Collect every line in the listing below that contains the string "agent", and copy each one in full.

#####

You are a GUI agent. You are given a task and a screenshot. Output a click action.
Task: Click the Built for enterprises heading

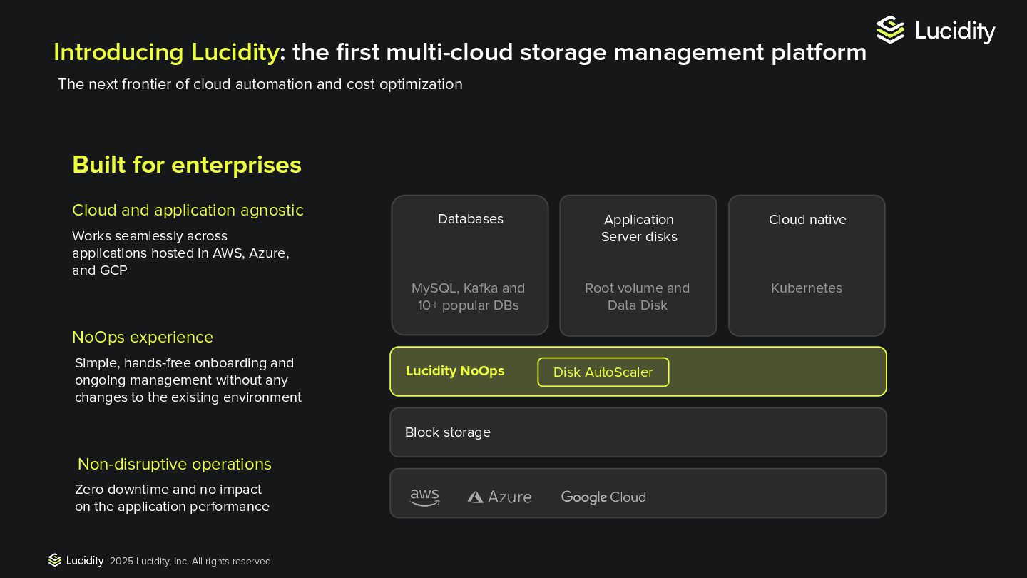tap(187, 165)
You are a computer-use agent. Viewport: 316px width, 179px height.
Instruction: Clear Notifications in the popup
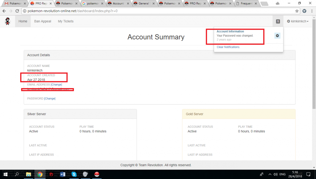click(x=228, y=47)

#####

• WRITTEN ANSWER:
You are a GUI agent. You are given a task and a screenshot. Output a click action.
You are a computer-use agent. Viewport: 316px width, 179px height.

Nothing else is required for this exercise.